Building a user research team
I joined Trustpilot in 2018. At that time user research as a practice was already fairly established. Leaders bought into the idea of both understanding the intended audience better through explorative research and validating ideas and solutions through evaluative research.
Product teams have been empowered to do their user research on the projects they have been working on, while we had also a user research team working with the product teams and supporting them with whatever they needed. This mostly meant giving feedback on their research plans, lending a hand in certain studies, and some cases doing their studies. The bottom line: this was mostly reactive work, we had no clear business impact for research and we lacked high-level, more strategic insights.
The answer this challenge we sat down with the team, and changed our strategy for 2020. We established the research team as a proper team and identified 2 key goals:
- Do more strategic research.
- Get better at knowledge sharing.
With knowledge sharing we were successful, we created a system of templated slide decks that made reusing evergreen insights much easier. However, the goal for strategic projects went not that well. One important learning we had in the design leadership group, was that researchers need clearer directions, so I stepped in to help in some projects. While this allowed us to deliver a few key projects (personas for the B2B and B2C sides, a journey map project, an accessibility audit, etc.), we didn’t get to the business impact we were hoping for. One key problem we identified was the relative disconnectedness of the research team from the product team and product leadership goals.
With this history at the beginning of 2021 I got the task to redefine our research team and its operating model. This also included getting more clarity on expectations towards researchers and hiring a new team, since both of our researchers left the company in 2020. I’ve worked with some key stakeholders from across design and product to understand their needs and also did an extensive review of what worked in the past and what didn’t. Based on these I’ve created a proposal as a way forward. This also set us some direction on hiring and onboarding the new researchers and creating a solid progression path for them.

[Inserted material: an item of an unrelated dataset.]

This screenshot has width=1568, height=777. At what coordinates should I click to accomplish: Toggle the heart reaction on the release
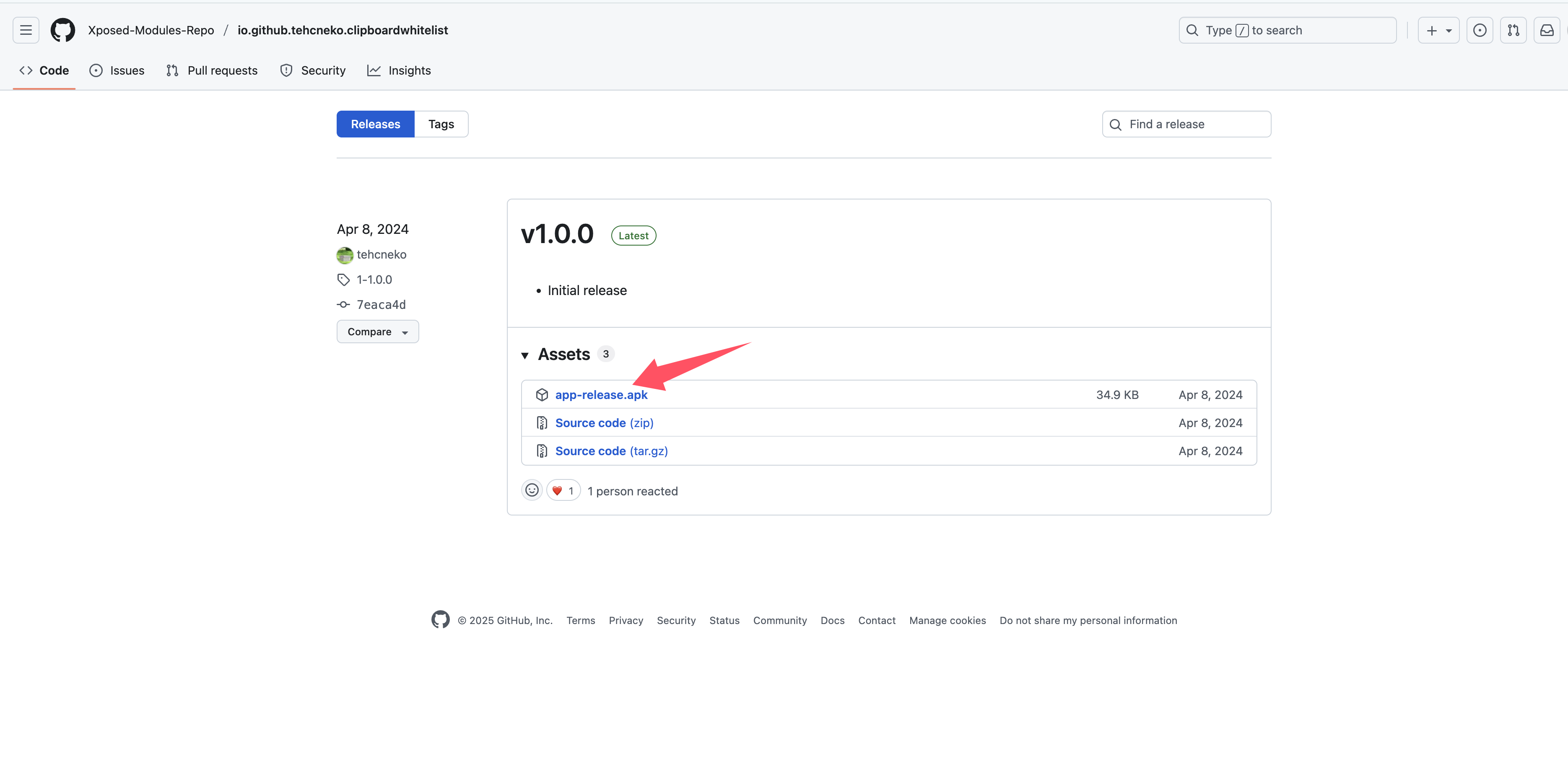(563, 490)
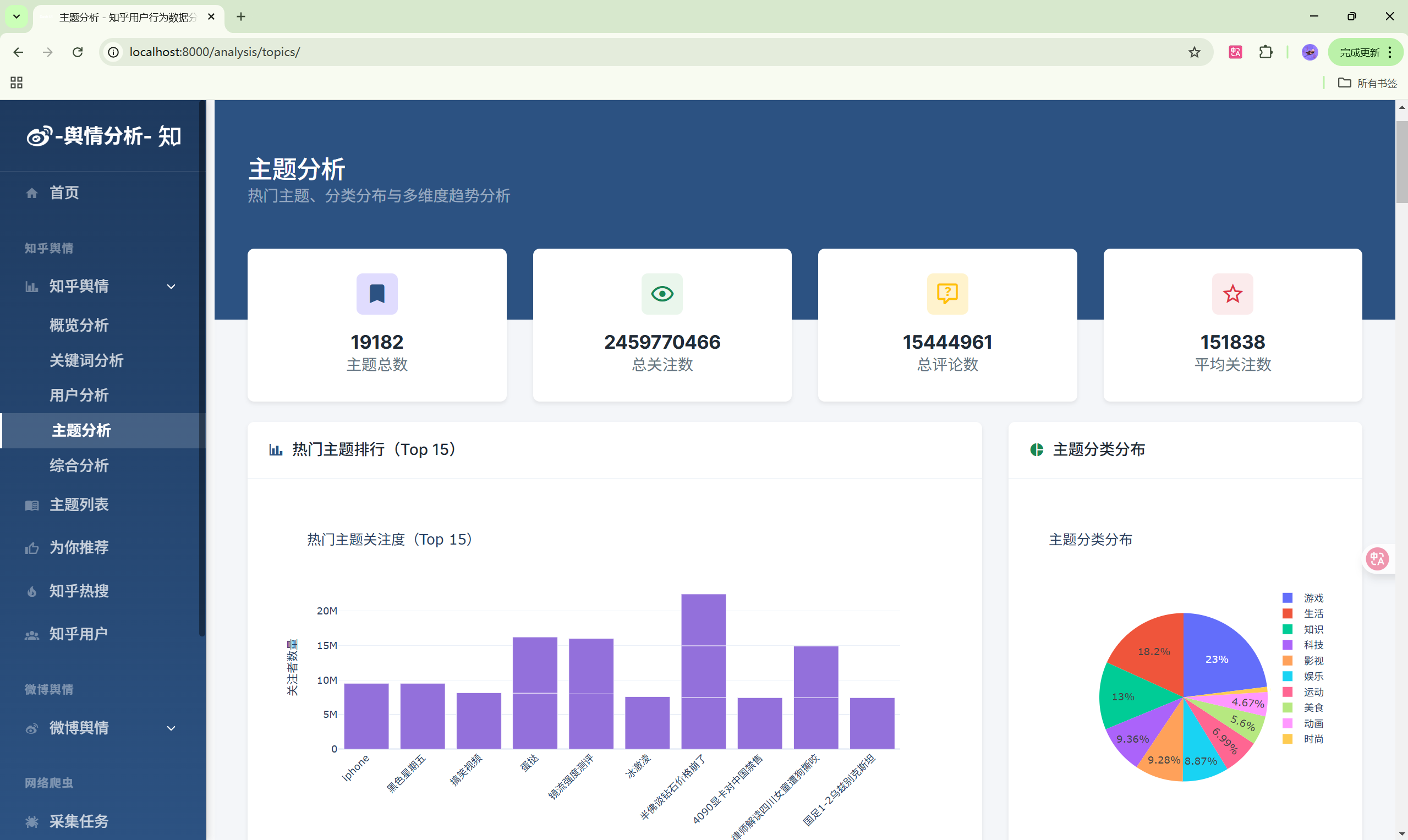Toggle 时尚 series in pie legend

click(1312, 739)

First I’ve defined two focus areas for the research team:
- More knowledge sharing: The research team should act more as stewards of learning, getting insights to many people is more important than getting new insights. This was furthering the design team’s goals of increasing the user-centricity of the company.
- Increase research maturity: We have noticed that teams with higher research maturity (more consistent and efficient user research process balancing generative and evaluative research), so another key goal for the researchers was to work with teams and improve how they do research.
The operating model also did some changes to how researchers were working together with the rest of the organization, taking into account that teams were following the dual track agile product development approach. The core idea was to add the researchers to product teams as full members for key projects based on quarterly planning. This allowed researchers to directly impact business goals, educate product teams on research practices, and collect questions and knowledge for primary research and more strategic insights that could influence product planning and prioritization.
With this we could also balance various priorities by setting guidelines for time allocation - initially, the quarterly goals should include 60% of the time on projects, 20% of the time on ad hoc tasks supporting teams, and 20% of time working on research ops and primary research initiatives.
The final change was the addition of a lead user researcher to the team. This way the researchers got clear leadership support with a senior person focused on supporting the team and engaging with leadership while also doing some high-level primary research.
With the above model set, we were successful in providing a clear vision for the research team, and set a path forward for the newly hired researchers. Even after the first month, we’ve seen more insights emerging from teams, and more consistent user research effort happening. A key thing I’ve learned in setting up the above is the importance of providing direction and vision for the user research practice in general and for researchers in particular.